A broader context for the white paper abstract
Writer Mark McClure takes a step back.
He has worked in organizations in which “director-level decision makers were in the hot seat over project ‘x’ with their C-level bosses” and had to prepare a report or presentation for a meeting about the project. The goal of the report was to answer three questions about the project:
- Can we delay or cancel it?
- Can we get it cheaper or go elsewhere?
- What if the project is a failure?
Mark writes, “white papers that helped middle managers address the concerns and fears of the budget holders and influence wielders in such meetings were deemed ‘worth reading’ in preparation for the meeting.”
What if you could kill those three birds with one white paper abstract?
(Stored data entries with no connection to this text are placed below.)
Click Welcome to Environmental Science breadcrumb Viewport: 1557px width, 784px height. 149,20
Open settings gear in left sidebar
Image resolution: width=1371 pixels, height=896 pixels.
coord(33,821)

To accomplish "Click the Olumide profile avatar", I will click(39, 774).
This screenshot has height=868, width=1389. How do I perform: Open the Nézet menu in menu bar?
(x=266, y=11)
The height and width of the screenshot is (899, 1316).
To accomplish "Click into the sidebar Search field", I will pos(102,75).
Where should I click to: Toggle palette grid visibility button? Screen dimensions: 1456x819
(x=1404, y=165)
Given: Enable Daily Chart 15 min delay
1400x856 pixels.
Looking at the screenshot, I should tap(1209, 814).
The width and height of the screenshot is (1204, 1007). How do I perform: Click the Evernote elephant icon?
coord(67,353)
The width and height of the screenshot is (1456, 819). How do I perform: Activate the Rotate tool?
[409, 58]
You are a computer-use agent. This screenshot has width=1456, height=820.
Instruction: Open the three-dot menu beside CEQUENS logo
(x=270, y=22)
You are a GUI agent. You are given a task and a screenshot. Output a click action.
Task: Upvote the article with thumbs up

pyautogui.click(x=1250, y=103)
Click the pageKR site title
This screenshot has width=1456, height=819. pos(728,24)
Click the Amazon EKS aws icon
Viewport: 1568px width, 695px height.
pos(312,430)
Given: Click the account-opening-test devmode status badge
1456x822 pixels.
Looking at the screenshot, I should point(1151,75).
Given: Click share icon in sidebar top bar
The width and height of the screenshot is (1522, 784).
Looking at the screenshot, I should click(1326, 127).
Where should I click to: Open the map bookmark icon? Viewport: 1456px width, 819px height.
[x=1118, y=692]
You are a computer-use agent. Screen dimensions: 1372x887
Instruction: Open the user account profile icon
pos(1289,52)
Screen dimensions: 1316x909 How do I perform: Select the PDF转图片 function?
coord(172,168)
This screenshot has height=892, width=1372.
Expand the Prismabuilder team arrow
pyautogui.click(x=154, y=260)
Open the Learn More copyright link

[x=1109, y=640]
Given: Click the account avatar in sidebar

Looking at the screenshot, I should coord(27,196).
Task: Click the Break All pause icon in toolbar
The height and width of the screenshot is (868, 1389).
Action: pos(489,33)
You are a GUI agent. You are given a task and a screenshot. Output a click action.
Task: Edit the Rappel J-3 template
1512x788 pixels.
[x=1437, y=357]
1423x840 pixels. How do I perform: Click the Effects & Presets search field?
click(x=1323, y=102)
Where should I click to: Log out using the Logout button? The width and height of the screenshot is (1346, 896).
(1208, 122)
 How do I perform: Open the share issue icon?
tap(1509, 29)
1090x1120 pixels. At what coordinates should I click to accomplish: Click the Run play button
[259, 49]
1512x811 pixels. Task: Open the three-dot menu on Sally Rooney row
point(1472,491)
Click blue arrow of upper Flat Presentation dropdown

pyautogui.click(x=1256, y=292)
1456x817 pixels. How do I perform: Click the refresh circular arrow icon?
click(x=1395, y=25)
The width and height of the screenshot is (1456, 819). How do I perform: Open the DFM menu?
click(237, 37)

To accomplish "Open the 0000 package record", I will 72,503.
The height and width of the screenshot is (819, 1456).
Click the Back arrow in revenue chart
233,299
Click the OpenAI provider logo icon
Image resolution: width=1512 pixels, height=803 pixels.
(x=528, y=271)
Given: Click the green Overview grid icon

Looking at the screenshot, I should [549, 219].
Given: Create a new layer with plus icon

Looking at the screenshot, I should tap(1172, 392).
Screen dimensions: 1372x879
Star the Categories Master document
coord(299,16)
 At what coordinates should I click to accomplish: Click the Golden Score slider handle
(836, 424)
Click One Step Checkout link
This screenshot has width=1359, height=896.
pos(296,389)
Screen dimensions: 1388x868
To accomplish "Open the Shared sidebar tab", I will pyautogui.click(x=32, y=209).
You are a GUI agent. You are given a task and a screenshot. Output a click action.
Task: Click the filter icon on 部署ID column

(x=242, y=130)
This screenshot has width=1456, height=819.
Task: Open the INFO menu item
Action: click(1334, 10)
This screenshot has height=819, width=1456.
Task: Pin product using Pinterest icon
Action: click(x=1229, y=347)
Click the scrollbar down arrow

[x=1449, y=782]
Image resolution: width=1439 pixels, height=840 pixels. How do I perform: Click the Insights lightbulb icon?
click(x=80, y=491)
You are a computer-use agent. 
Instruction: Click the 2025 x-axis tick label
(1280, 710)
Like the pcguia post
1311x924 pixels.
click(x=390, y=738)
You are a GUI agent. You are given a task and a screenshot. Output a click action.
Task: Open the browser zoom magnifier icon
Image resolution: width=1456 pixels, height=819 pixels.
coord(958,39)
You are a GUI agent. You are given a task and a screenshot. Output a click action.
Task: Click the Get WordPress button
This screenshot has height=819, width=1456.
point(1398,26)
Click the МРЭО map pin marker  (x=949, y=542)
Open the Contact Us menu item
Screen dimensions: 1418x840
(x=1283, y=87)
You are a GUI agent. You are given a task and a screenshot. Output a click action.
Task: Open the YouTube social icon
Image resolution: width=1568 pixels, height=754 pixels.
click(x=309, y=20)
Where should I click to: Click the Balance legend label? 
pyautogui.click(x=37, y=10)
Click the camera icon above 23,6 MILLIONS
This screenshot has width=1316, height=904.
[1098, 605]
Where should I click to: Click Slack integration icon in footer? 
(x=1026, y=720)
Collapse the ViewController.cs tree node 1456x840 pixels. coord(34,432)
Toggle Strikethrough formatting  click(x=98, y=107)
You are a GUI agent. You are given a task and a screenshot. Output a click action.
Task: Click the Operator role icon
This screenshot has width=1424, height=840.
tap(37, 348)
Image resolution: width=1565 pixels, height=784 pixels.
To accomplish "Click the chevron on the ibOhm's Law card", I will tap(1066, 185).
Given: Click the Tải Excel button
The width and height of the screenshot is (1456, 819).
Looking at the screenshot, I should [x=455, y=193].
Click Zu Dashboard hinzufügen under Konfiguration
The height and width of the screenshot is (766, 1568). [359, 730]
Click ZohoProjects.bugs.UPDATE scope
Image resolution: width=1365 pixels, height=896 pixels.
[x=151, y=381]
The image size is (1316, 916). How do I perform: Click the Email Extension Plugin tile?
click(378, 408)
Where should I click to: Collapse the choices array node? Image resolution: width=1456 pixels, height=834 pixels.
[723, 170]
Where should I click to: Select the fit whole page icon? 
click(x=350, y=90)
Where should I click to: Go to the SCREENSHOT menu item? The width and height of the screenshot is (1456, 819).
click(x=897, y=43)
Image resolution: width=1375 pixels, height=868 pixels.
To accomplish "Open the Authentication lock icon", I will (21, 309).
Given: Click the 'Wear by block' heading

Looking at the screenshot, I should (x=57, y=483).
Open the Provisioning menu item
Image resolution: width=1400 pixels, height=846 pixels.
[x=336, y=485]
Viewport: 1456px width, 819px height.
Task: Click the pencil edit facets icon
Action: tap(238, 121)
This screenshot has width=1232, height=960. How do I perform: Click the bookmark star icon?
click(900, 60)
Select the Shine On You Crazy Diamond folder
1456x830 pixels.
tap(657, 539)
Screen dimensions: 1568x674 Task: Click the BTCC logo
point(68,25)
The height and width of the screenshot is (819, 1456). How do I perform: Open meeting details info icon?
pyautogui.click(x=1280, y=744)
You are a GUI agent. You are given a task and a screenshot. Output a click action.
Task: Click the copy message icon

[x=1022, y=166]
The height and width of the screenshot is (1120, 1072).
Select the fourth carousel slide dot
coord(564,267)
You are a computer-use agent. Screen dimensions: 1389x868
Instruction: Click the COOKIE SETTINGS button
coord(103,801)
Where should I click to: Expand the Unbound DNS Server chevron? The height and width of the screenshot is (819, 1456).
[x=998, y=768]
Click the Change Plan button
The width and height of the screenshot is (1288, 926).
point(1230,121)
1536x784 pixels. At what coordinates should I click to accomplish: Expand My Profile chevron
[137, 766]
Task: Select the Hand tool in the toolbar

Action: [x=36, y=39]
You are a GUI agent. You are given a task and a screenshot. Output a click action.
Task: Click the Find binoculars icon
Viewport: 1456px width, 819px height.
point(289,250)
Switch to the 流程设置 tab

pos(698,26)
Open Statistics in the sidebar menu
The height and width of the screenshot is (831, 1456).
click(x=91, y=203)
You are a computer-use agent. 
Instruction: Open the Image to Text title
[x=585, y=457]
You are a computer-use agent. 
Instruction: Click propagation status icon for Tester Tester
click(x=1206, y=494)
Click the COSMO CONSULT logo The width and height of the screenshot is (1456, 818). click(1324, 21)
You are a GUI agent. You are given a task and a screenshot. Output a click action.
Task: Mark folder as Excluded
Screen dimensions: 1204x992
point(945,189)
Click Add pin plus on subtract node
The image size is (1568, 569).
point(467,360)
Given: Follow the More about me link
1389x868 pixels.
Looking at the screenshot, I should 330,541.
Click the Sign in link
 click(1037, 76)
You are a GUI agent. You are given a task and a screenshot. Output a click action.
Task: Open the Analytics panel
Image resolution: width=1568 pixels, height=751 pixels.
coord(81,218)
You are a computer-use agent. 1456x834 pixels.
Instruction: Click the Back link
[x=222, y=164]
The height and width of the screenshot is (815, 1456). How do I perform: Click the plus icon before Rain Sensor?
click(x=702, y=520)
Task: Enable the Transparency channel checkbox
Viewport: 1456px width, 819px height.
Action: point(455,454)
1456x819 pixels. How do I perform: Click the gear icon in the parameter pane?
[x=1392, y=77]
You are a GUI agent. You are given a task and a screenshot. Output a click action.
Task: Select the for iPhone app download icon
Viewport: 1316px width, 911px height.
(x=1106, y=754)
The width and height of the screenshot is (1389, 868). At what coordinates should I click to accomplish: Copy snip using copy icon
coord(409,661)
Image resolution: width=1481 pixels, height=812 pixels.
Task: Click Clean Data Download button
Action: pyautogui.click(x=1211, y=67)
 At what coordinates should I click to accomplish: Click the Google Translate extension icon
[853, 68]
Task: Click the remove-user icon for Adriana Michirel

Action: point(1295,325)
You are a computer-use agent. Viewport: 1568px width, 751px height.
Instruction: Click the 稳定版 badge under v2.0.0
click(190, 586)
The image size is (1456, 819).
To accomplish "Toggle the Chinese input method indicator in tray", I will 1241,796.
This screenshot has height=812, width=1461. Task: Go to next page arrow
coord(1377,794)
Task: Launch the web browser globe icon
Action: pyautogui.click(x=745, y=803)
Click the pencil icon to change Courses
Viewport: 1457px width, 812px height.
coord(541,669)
Better yet, cut to the chase: Instead of opening with an “abstract,” call it your “Summary and Recommendation.” Catch your reader unaware by making your recommendation right off the bat; for example:
- “The translation/localization industry is not doing enough to help customers develop new pricing models.”
- “CEOs should refrain from corporate blogging because it dulls rather than sharpens their influence.”
- “Wireless carriers who resist offering personalization and discovery technology to subscribers will have their lunch eaten by new kids on the block.”
Think about it: Isn’t that the answer your readers are after? Give it to them early on, and use the body of the paper to support it.
Now, that’s putting real value in your marketing content.